• **Text extract**:
In the middle of the music segment, I found myself catching up with some old friends that I haven’t seen in a while. I looked at my best friend Darryl a few pews ahead of me and he was chatting happily with a youth leader sitting up on the top part of the pew with another friend of mine. As soon as the youth leader left, I saw Pastor Tim (the senior pastor) leave his original position (front of the altar on the far East side) and walk all the way to the back of the church on the far West side where Darryl was. He tapped Darryl and said “can you get down from there [remember he was sitting on the pew improperly so he could talk to his friend], that isn’t very reverent to the Lord.” Darryl said sure and got down. I’m not sure why Pastor Tim found the need to leave his worshipful stance at the front of the altar at one side of the church and walk all the way to the other (its quite a large church) just to tell Darryl that he was bring irreverent to God and to get off the pew and fail to see the person that was sitting beside Darryl who he had to pass doing the exact same thing. Especially since, more than once, I have seen Pastor Tim jump up on to stand on pews to pray for people that he could have easily walked around to. How in the world he was being irreverent to God is beyond me? Does he have it out for poor little Darryl?
A few minutes later Pastor Tim found himself at the front of the church with the mic in his hand. Praying, speaking in tongues, shouting and encouraging (kind of like a Chinese Pep Rally when you don’t understand Chinese). Then he started praying for the youth. And he said this to the youth.
“sitting on the pew isn’t going to get you there tonight”… he continues, “i saw some young people tonight who have been up at the altar praying and worshipping this week, and now that your friends are here, you’re back sitting with them, but you should be here to worship the Lord, not worship your friends, don’t let your friends determine how you’re going to worship…etc”
Every youth was at the altar expect for Darryl and I and a few youth who happened to be sitting with us. I’m not sure why he just didn’t say their names and point them out blatantly. So for only being there for a few hours, we were rebuked for being irreverent to the Lord and indirectly for causing others to backslide and being the source of worship of people who were sitting with us. I’m glad we are seasoned veterans at Bethel, because if that was a unbeliever or a new Christian, they probably would have left.
All this is just my experience with that night in particular, none of it surprised me because I experienced it for twelve years going there. I didn’t even mention the youth that prayed fire down on the mosque, Jehovah witnesses and Mormons (still not sure what kind of fire he was talking about) and if I was part of any of those religions it wouldn’t be much of a revival for me. But I won’t get into that.

(Word and element locating records)

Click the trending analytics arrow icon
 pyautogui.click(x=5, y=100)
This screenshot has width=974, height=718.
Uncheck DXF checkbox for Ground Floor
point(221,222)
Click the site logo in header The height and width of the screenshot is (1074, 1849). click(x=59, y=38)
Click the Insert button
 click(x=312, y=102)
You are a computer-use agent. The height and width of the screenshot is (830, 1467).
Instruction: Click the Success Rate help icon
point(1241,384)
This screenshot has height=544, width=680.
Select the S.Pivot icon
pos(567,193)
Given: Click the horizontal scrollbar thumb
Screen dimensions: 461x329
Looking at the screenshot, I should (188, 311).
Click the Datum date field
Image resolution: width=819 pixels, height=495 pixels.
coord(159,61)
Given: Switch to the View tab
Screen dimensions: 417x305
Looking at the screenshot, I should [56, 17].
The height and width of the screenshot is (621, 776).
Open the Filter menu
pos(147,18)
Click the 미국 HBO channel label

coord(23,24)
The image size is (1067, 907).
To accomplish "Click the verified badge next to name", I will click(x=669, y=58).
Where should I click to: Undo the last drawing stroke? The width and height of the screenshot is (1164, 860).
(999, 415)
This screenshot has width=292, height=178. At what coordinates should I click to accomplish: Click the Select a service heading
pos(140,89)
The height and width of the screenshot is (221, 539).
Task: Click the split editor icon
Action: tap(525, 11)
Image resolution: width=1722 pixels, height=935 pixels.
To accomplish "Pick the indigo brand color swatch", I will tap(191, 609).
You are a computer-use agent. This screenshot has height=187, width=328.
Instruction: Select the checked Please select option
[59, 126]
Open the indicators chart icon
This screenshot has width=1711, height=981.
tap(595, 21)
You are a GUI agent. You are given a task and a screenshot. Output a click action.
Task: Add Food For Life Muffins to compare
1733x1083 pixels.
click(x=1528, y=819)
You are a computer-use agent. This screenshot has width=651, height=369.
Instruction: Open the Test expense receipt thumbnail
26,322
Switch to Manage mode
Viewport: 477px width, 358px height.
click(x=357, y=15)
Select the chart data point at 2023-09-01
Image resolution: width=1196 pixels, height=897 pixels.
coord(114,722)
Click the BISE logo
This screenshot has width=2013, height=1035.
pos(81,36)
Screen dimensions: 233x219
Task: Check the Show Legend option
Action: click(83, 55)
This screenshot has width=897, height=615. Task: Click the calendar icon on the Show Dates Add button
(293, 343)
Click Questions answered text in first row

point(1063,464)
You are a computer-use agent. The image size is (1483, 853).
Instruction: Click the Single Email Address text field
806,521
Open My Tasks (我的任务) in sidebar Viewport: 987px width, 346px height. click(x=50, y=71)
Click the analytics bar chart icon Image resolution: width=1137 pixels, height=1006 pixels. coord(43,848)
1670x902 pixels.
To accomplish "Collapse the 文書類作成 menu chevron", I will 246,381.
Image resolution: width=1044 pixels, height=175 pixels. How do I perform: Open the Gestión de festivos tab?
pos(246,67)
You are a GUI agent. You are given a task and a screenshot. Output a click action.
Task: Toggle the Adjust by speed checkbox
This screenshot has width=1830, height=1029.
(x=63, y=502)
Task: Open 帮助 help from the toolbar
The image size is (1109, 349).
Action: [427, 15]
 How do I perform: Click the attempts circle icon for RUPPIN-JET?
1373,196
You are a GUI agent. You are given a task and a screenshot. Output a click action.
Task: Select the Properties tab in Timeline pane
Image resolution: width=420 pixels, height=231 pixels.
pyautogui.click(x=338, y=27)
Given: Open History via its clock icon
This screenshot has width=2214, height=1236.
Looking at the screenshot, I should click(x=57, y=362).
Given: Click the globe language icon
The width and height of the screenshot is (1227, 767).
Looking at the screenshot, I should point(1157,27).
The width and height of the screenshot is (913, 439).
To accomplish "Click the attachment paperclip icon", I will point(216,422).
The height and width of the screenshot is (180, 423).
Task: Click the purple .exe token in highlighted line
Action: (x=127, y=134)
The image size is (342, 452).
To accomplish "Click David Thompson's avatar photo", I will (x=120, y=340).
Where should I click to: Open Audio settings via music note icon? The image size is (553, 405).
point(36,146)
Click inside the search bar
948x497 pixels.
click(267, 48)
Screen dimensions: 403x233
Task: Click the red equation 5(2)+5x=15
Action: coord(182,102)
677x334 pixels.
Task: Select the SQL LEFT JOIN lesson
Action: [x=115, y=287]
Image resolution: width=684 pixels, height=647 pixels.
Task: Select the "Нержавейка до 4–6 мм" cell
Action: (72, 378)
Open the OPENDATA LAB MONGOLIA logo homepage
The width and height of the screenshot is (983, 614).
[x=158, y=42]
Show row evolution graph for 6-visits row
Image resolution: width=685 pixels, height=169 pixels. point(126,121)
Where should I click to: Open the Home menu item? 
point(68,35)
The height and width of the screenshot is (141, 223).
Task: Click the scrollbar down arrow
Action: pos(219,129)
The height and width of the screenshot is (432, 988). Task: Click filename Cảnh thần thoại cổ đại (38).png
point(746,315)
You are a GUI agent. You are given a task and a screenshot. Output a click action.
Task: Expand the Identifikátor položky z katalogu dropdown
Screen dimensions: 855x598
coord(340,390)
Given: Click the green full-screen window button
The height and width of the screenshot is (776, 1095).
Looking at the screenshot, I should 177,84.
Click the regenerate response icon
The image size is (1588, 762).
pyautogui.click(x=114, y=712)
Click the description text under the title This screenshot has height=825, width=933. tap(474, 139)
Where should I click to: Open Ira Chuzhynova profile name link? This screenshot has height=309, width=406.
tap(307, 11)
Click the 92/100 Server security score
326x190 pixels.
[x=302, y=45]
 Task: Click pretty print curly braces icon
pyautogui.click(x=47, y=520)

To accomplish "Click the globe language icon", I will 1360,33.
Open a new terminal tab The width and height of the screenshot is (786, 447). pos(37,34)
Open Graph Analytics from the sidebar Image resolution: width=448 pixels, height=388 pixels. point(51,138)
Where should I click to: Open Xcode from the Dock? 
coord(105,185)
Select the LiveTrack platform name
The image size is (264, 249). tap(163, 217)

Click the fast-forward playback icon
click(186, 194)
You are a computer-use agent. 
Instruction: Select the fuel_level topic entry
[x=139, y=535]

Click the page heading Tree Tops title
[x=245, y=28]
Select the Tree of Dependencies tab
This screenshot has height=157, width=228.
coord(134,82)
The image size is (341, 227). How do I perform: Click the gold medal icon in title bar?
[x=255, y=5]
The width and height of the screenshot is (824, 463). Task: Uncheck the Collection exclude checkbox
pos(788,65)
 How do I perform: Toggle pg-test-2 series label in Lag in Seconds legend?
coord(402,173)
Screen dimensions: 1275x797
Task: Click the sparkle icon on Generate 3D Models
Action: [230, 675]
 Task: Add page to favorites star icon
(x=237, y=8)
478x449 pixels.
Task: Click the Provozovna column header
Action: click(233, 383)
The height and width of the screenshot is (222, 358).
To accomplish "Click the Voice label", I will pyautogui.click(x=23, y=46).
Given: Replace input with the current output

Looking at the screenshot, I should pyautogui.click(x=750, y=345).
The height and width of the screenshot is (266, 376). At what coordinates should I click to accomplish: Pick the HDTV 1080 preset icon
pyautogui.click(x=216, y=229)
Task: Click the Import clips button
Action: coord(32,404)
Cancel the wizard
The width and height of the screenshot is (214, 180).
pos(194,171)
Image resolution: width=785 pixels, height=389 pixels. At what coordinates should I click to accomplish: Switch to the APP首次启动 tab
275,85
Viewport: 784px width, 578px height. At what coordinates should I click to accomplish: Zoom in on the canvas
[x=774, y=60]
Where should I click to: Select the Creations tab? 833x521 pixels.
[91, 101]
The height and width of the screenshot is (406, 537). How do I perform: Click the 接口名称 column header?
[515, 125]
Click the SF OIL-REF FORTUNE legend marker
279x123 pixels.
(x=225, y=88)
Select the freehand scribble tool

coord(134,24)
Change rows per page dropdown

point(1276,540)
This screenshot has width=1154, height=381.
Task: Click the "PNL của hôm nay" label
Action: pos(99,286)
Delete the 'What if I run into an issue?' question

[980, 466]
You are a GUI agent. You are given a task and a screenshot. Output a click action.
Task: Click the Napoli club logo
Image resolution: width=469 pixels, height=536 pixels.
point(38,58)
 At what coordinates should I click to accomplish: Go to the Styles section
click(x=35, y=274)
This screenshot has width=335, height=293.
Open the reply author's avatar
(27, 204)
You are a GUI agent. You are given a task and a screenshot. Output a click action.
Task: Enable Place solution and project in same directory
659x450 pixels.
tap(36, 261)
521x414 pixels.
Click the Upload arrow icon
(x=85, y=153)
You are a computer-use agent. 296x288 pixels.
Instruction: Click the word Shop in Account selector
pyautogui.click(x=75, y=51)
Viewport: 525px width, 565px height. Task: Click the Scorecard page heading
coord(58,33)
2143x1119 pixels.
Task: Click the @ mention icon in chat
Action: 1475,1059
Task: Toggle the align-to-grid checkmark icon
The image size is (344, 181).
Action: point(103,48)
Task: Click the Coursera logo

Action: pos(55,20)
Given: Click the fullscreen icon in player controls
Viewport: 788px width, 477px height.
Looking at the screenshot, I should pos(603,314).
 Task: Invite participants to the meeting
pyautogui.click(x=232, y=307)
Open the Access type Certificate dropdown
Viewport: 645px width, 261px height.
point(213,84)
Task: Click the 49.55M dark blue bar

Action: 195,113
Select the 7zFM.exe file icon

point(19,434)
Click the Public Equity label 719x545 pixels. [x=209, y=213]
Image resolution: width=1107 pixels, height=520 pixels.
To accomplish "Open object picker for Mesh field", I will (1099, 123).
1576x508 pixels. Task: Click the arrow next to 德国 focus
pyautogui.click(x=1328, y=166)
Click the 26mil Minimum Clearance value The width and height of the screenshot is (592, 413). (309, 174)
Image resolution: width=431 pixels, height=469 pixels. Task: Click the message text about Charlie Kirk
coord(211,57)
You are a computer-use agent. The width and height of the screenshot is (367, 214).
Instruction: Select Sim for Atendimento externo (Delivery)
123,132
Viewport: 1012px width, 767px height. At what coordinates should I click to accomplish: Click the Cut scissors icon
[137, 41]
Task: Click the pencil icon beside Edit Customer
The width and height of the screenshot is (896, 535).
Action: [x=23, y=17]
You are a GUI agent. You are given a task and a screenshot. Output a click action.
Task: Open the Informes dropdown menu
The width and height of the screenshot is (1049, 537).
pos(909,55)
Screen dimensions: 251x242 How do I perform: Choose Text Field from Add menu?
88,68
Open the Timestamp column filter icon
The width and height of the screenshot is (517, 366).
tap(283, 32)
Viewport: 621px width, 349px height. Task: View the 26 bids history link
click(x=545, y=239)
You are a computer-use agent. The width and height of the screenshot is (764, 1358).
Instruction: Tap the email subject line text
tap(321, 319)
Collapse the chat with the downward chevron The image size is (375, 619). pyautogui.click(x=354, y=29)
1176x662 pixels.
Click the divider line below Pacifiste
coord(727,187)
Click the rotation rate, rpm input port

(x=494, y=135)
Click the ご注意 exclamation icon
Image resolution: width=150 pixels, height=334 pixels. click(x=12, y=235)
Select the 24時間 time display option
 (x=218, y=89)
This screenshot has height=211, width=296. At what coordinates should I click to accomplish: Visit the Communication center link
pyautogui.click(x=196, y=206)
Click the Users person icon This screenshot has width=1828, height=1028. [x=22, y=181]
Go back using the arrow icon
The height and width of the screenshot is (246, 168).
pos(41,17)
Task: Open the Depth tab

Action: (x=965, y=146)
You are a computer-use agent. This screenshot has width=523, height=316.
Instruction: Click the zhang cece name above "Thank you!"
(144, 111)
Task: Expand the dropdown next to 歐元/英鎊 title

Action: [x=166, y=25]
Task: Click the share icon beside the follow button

• **Given task 1**:
According to the church service account, for how many years did the writer go to that church?
• **Given task 2**:
Print the passage of the church service account starting with "Every youth was" and going on through "would have left.".
Rely only on the church service account above.

• **Right answer 1**:
Twelve years.

• **Right answer 2**:
Every youth was at the altar expect for Darryl and I and a few youth who happened to be sitting with us. I’m not sure why he just didn’t say their names and point them out blatantly. So for only being there for a few hours, we were rebuked for being irreverent to the Lord and indirectly for causing others to backslide and being the source of worship of people who were sitting with us. I’m glad we are seasoned veterans at Bethel, because if that was a unbeliever or a new Christian, they probably would have left.